He was believed to be one of at least 12 migrants who died trying to reach Greece when their boats sank in Turkish waters.
The father of Aylan, the only survivor of the family of four, said his children "slipped through my hands" as their boat was taking in water en route to Greece.
"I was holding my wife's hand. But my children slipped through my hands," Abdullah Kurdi said.
"We tried to cling to the boat, but it was deflating. It was dark and everyone was screaming," Kurdi told Turkey's Dogan news agency of the sinking that also killed his wife and five-year-old son Ghaleb.
The Ottawa Citizen reported the sister of Abdullah Kurdi saying that the family were the "subject of a 'G5' privately sponsored refugee application" that Canada's immigration authorities rejected in June.
"I was trying to sponsor them, and I have my friends and my neighbours who helped me with the bank deposits, but we couldn't get them out, and that is why they went in the boat," the newspaper quoted Teema Kurdi, a Vancouver hairdresser, as saying.
"I was even paying rent for them in Turkey, but it is horrible the way they treat Syrians there."
My children slipped through my hands. We tried to cling to the boat, but it was deflating. It was dark and everyone was screaming - Abdullah Kurdi |
Kurdi emigrated to Canada more than 20 years ago, according to the paper.
Mustefa Ebdi, a journalist in the family's original hometown of Kobane on the Turkish border in northern Syria, said the three-year-old child's family had been living in Damascus but been forced to flee the war's instability multiple times.
"They left Damascus in 2012 and headed to Aleppo, and when clashes happened there, they moved to Kobane. And again, when clashes (with the Islamic State group) happened there, they moved to Turkey," Ebdi, who spoke with a family friend hosting Aylan's devastated father, told AFP.
Insecurity forced the family to decide they had no alternative but to try to reach Europe from Turkey, said Ebdi.
He said they stayed in Bodrum for one month, saving money and borrowing from relatives for the journey.
"They left to try to find a better life."
The family of four left the shores of Bodrum, a glitzy Aegean resort, on a small boat on Wednesday heading towards the Greek island of Kos.
But as the waves grew more volatile, their boat flipped over, and Aylan, his brother, Ghaleb, and their mother, Rihana, drowned.
Canada comes under fire
Ahead of October 19 elections, the struggle of Syrian refugees took centre stage on the Canadian campaign trail Wednesday, with Prime Minister Stephen Harper insisting he would do more if his Tories are re-elected.
Harper has come under fire for not taking in more Syrians.

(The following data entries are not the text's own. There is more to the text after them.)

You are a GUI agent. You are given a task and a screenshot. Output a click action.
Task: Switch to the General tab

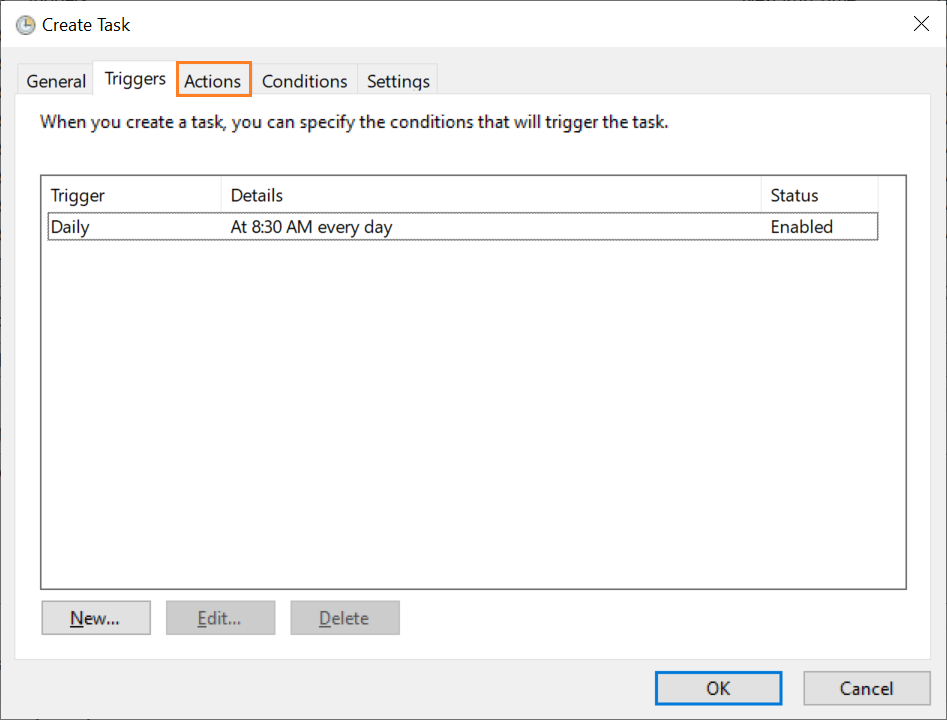pyautogui.click(x=56, y=81)
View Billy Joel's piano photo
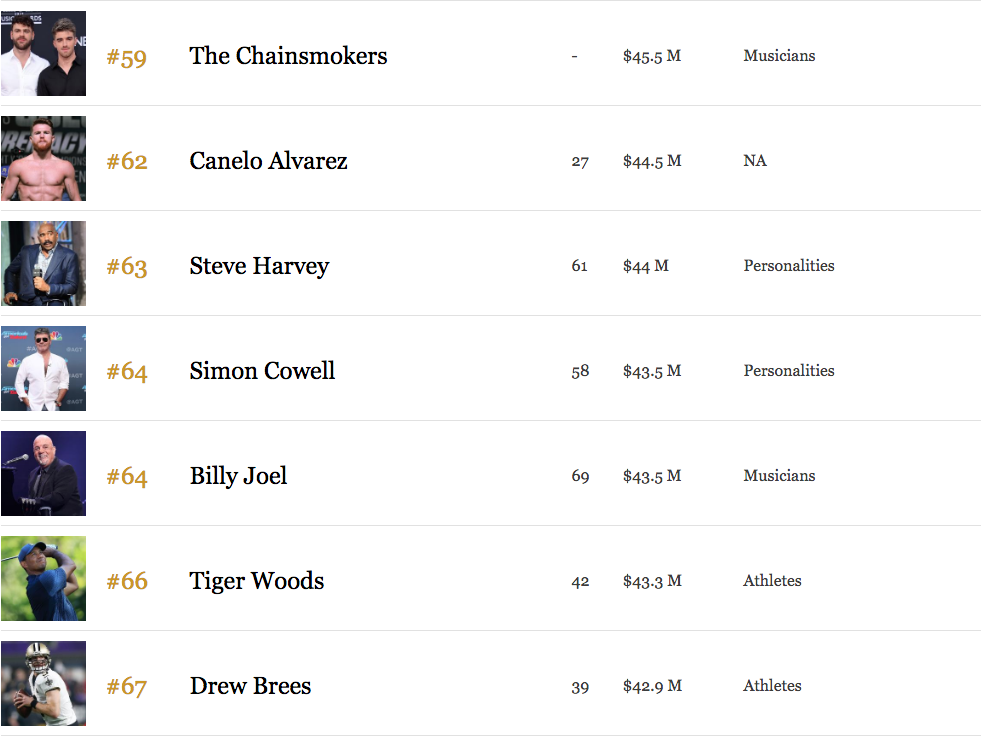 [43, 473]
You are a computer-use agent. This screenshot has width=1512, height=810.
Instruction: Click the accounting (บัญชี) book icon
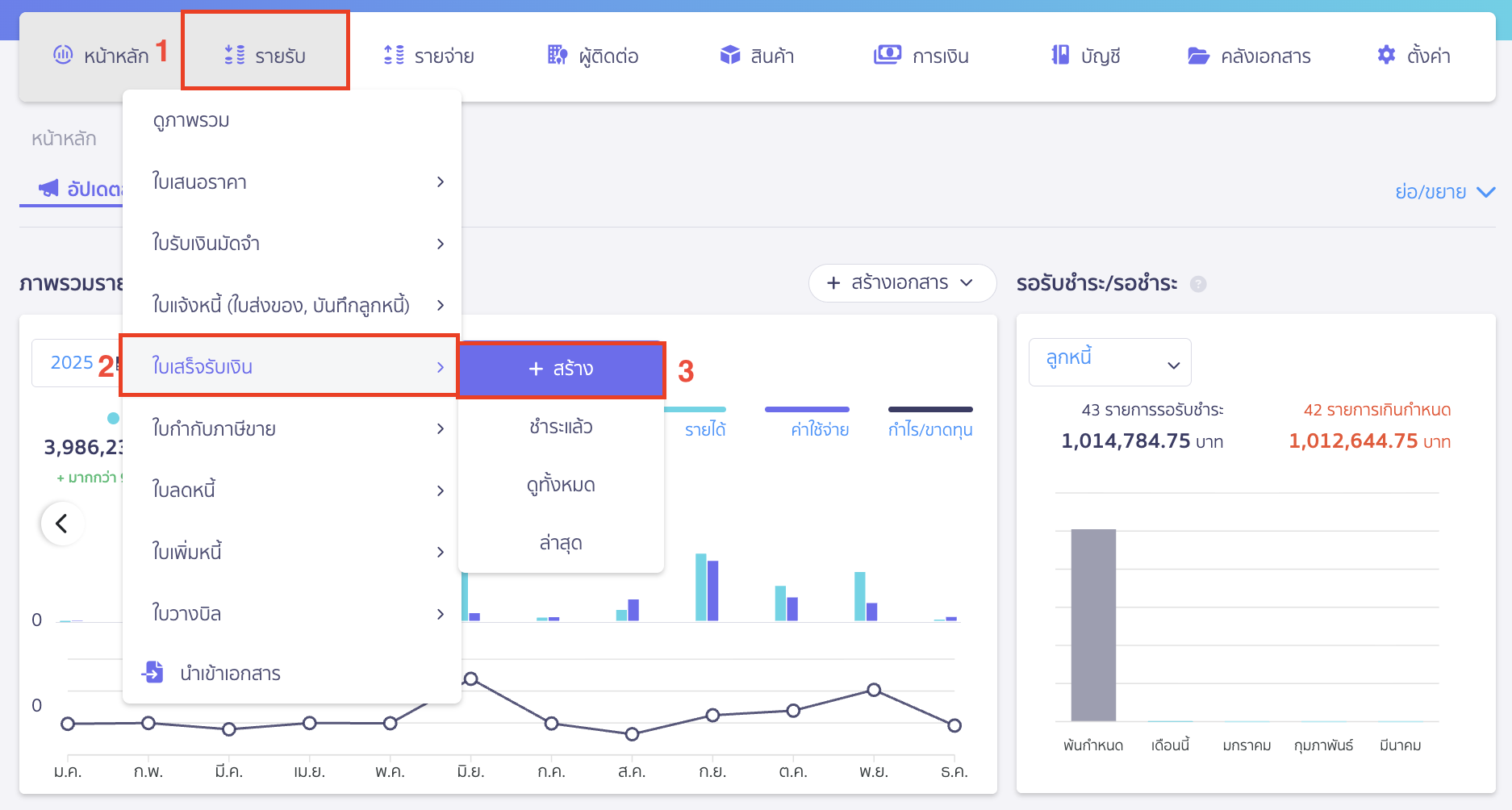(x=1060, y=55)
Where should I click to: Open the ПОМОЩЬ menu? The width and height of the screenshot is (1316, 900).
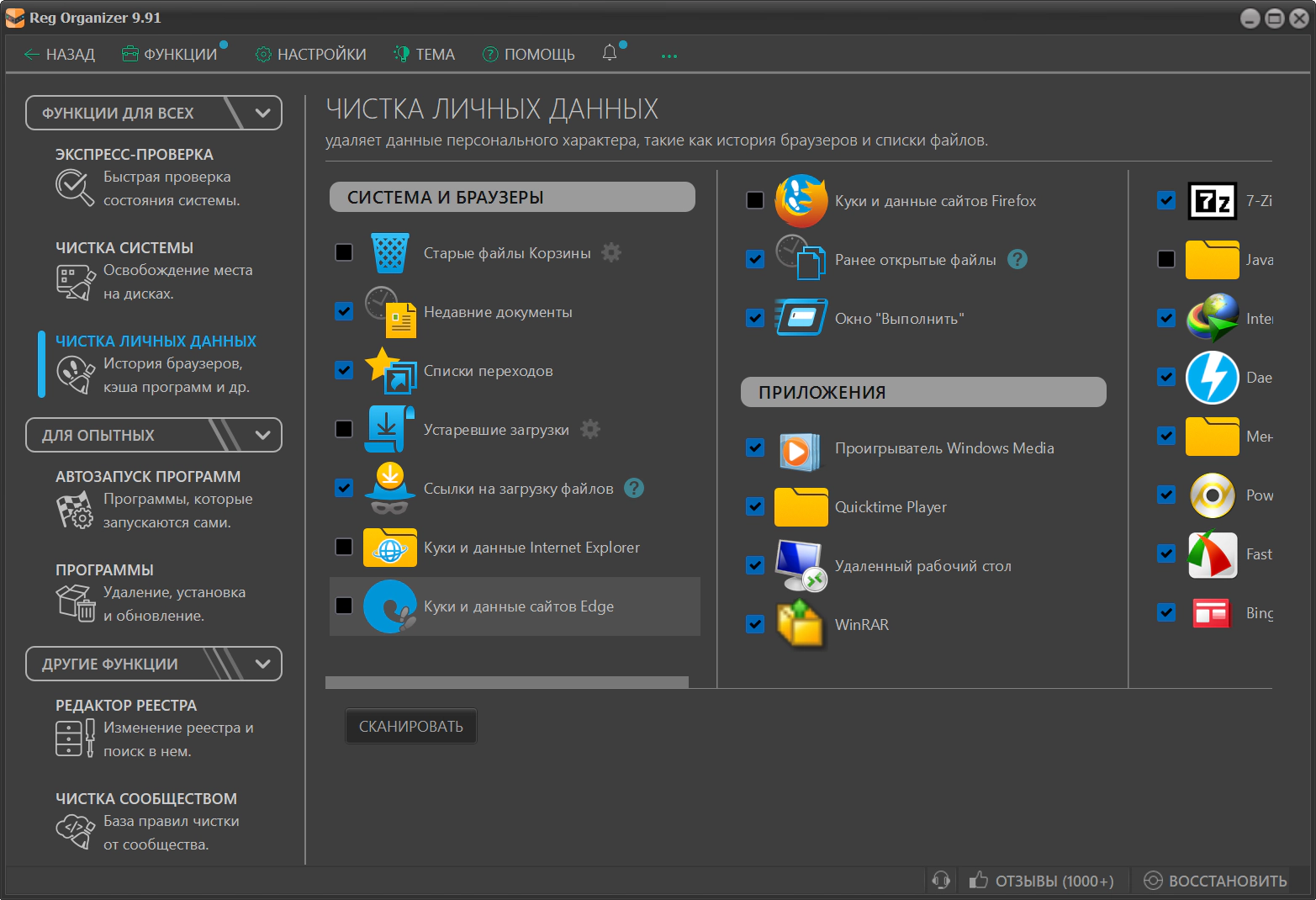click(x=529, y=55)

While Canada has agreed to resettle 20,000 refugees, as of late July it had only welcomed 1,002, according to government figures.
Canada's immigration minister, Chris Alexander, meanwhile told local television Wednesday before the publication of the photo that Canada has taken in "approximately 2,500" Syrian refugees.
READ ALSO: Image of Aylan Kurdi piles pressure on UK's Cameron
Turkey arrests suspected traffickers
Meanwhile, Turkish authorities have arrested four suspected human traffickers over the deaths of 12 Syrian migrants in two boat sinkings the day earlier, which included Aylan Kurdi and his family, a report said Thursday.
The four, all Syrian nationals aged between 30 and 41, are accused of "causing the death of more than one person" and "trafficking migrants", the Dogan news agency reported.
They are to appear in court later Thursday.
The United Nations stated last Friday that the number of refugees and migrants risking their lives to cross the Mediterranean to Europe has soared past 300,000 so far this year.
Over 2,500 men, women and children have drowned trying to reach EU nations after rickety overcrowded boats operated by often unscrupulous people-smugglers capsized.